Author: Tara Tarabtseva, artist, art manager, author of texts on contemporary art
In 2002, David Lynch released a short web movie with elements of a sitcom — Rabbits. The eight episodes feature an avant-garde schizophrenic farce with elements of classic sitcom laws. Rabbits is accompanied by lurid credits: “In a nameless city deluged by a continuous rain… three rabbits live with a fearful mystery.”
Except that the series can“t please or comfort the viewer. It”s impossible to watch it indifferently, but it’s also impossible to tear yourself away.
You can experience something similar by immersing yourself in Nata Yanchur’s works.

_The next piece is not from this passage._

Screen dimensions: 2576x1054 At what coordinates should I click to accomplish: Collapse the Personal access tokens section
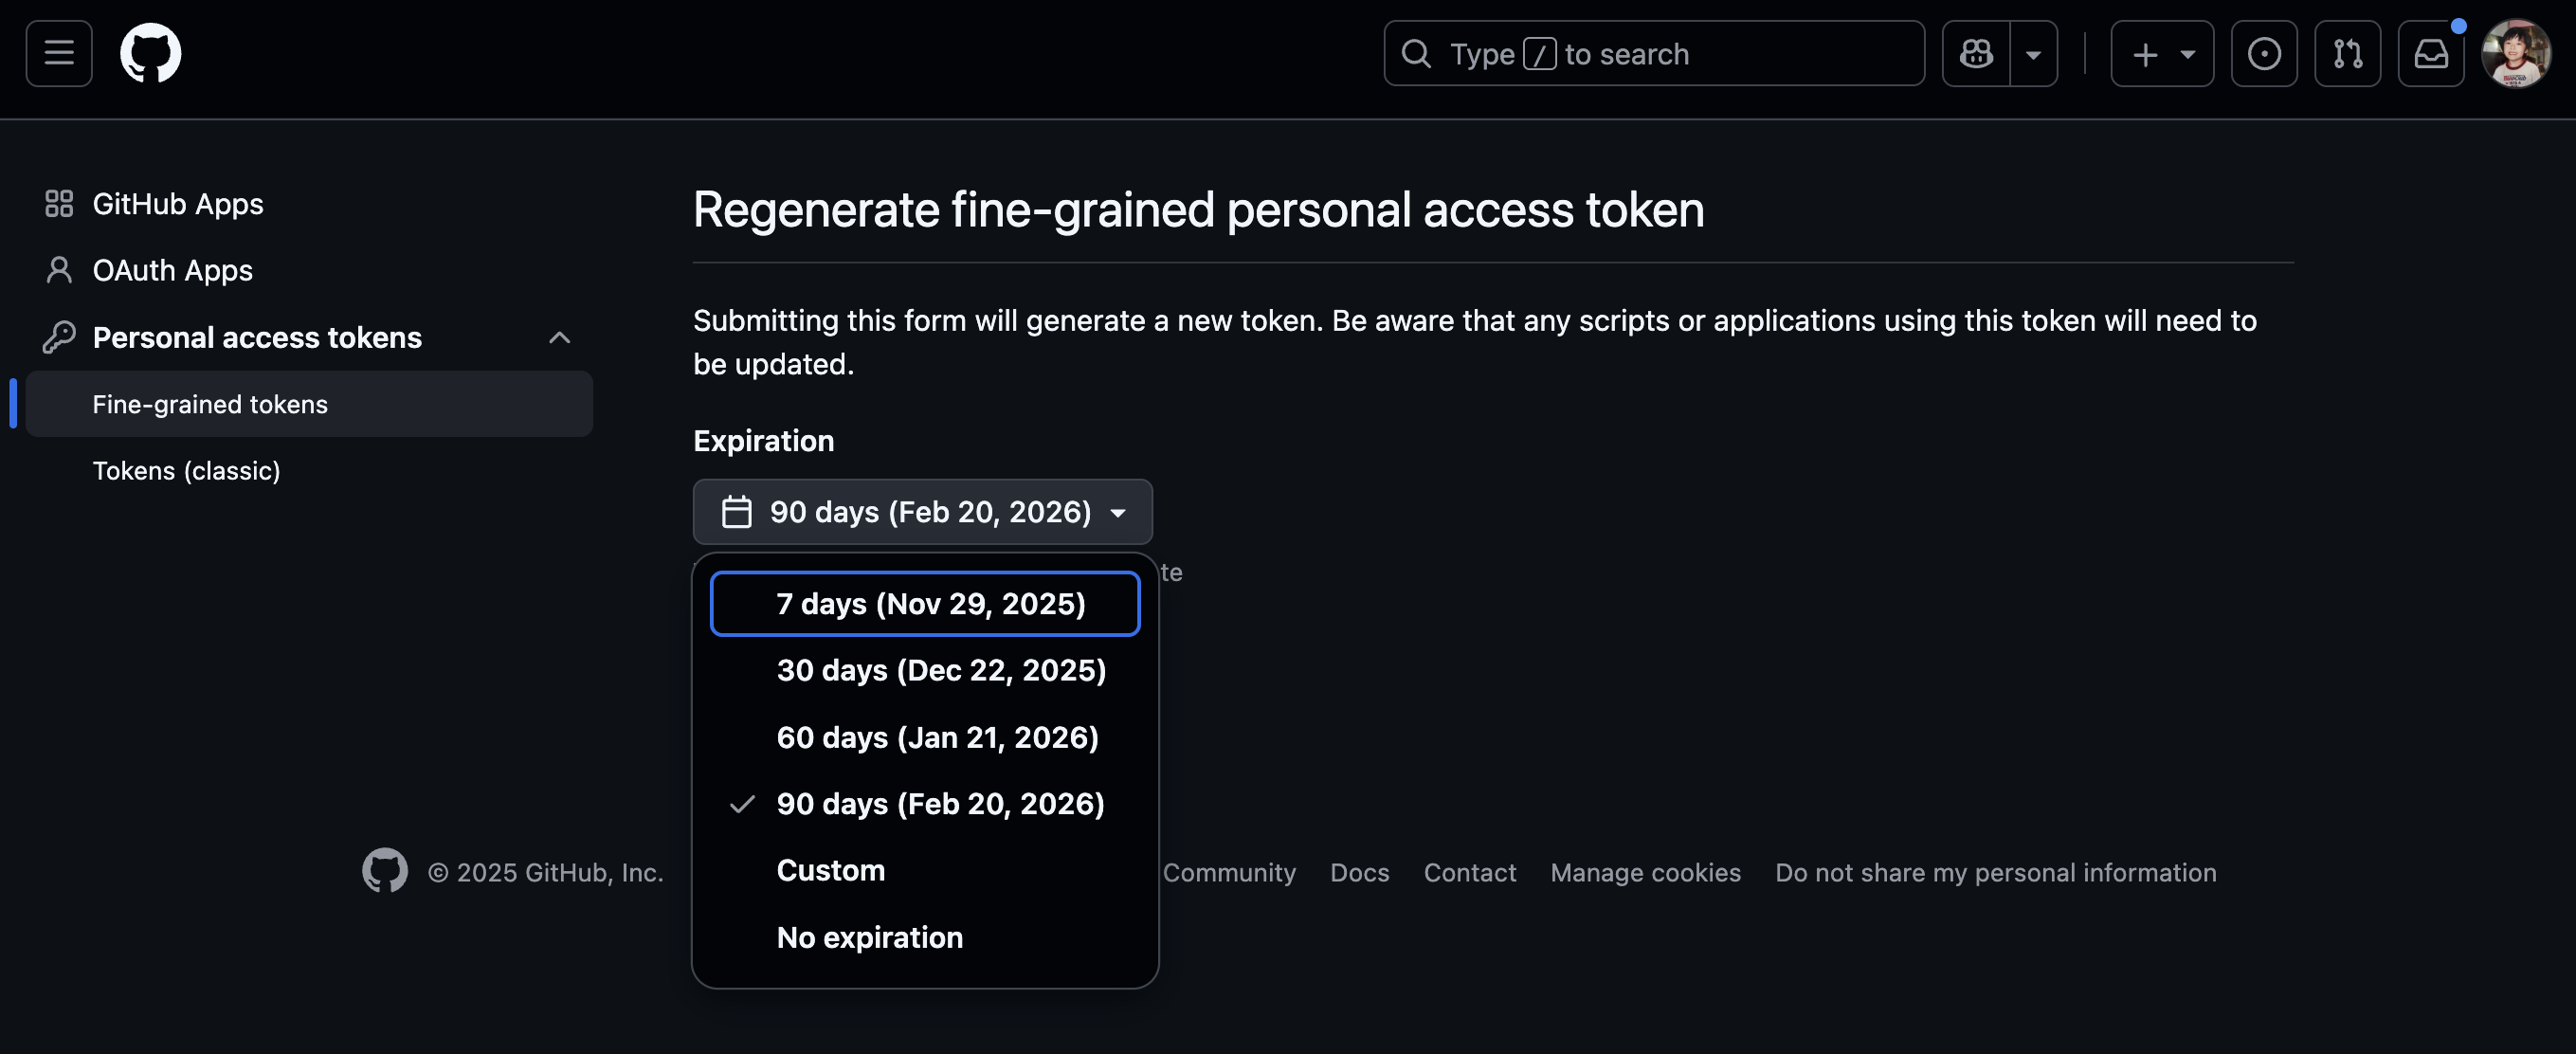click(558, 337)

The artist creates dozens of hundreds of images that resemble (and actually refer to) postcards, jokes and memes, but are deprived of any visual or textual narrative. If you try to retell any of the works, you will get practically a retelling of Lynch“s Rabbits — a pink dragon sits on the couch, it is crossed out with a black line and a few red stripes on the left. Often in Nata”s works it is impossible to guess even the origin of the textures used. And if the viewer guesses something in one work, in the next one Nata meticulously transforms the images, denying them their original meaning and not creating a new one. And this lack of it is the method. Textures remain textures with all the transformations, without acquiring additional or witty new meaning, as often happens in the works of postmodernists. Each time it is a puzzle with multiple meanings, the correctness of which cannot be verified.

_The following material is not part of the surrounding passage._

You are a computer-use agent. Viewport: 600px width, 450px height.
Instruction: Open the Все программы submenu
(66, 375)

In digital variations of the Endless Exhibition series, Nata Yanchur multiplies images as if a Potterian spell of multiplication had been cast on them, creating a copy of the original object. Emphasizing the productive possibilities of digital works, Nata points out that the work in this medium is limited only by the artist’s ability and imagination. Here each individual work has its own aesthetic and artistic value. But in a series, becoming part of a series — being in a cluster of masses of similar ones, another perception of the artistic image is born. The newly formed mass becomes a new work.
The 3D series is a double trick. First, the unsuspecting viewer searches for the meaning and plot of the work seen, but, of course, there is none. And the second time the viewer is deceived when the image begins to rotate and the flip side becomes visible — the volumetric elements change the picture, a new plot twist is about to appear. Misfire. It’s nonsensical and farcical again. The image rotates and you look at it again and again, puzzled and frustrated.
Nata insists that you should not look for narrative meaning in her works — these are aesthetic things, here it is important to see the composition, the purity of picturesque without the heavy burden of classical painting. The artist deftly stays at the very edge of the design frontier and shows the full palette of the digital artistic tools, using digital graphics as a medium.
Exploring the boundaries of what is possible, Nata develops a series of works in one direction or another. There are works with a minimal set of lines and stains and over-saturated textures and shapes. Arranging the works in a row, the viewer tries to see the logic of consistency.
In fact, as with Lynch in Rabbits, when the viewer waits for the dialogue of the main characters to give clues and clarify something. This clarity does not come, but the viewer (in both cases) feels that the author behind the creation of the work knows exactly what he is doing. In all this apparent farce, there may be no sense, but there is certainly a precision and loyalty to the technique.
And time after time the viewer is waiting for the next episode of the eight-minute series or looking for a bright spot of colour in the group exhibition of the Red Circle (the artist is a past-member of Avdei Ter-Oganyan Art Association). Whether it is a mural of flowing abstraction spread over several halls of the New Building of the Gogol House — The Red Circle’s Passing Exhibition, or a deliberately crumpled poster at the Funny Exhibition at the Fabrica Creative Art Center.
Nata Yanchur (female), born in 1990 in Minsk, Belarus. She has degree in Art from the Faculty of Contemporary Art, High School “Sreda Obuchenia”, has Bachelor degree of history and social sciences, Belarusian State University. She participated in the numerous international projects and exhibitions in the field of contemporary art. The sphere of her professional interests is visual arts: painting, drawing, digital art.